Start Selected excerpt

Spark ML Workshop

This project contains tasks for getting acquainted with the Spark MLlib library. After getting acquainted with the structure of the project and installing the necessary dependencies, you can proceed to the task task1.md.

Project Structure

.
└───SparkMLCourse                         # Project folder
    ├──data                               # Folder with the data that will be required when performing the task
    │  └──titanic                         # Folder with titanic data
    │     ├──gender_submission.csv        # Answers for the test set
    │     ├──test.csv                     # Test set
    │     └──train.csv                    # Training set
    ├──images                             # Images for README
    ├──lectures                           # Lectures folder
    ├──SparkCustomMLSkeleton              # Code skeleton with custom transformers and estimators
    ├──SparkCustomMLPipeline              # Code example with custom transformers and estimators and basic pipeline
    ├──SparkMLPipeline                    # Project example with Spark ML
    ├──task1.md                           # Task 1 description
    └──README.md                          # Awesome README

Setting up the environment

As a rule, Spark is installed on clusters and allows you to run tasks on the nodes of this cluster. However, Spark can also be run in local mode. This allows you to install it on any computer or laptop and create and test pipelines on it, and then the same code can be used on a real cluster. This module provides instructions for installing the necessary components.

End Selected excerpt

To do
**1)** Name every file in the Spark ML Workshop page whose name ends in .csv or .md.
**2)** Answer these questions from the Spark ML Workshop page:
(a) Which task should a reader proceed to after installing the necessary dependencies?
(b) Which file holds the answers for the test set?
(c) Besides running on clusters, in what mode can Spark also be run?

Start Entries

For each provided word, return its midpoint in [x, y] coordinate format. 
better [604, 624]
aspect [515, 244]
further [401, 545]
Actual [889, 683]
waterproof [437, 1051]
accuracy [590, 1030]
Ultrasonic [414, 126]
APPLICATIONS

End Entries

Outputs for the tasks
**1)**
gender_submission.csv
test.csv
train.csv
task1.md
README.md

**2)**
(a) task1.md
(b) gender_submission.csv
(c) Local mode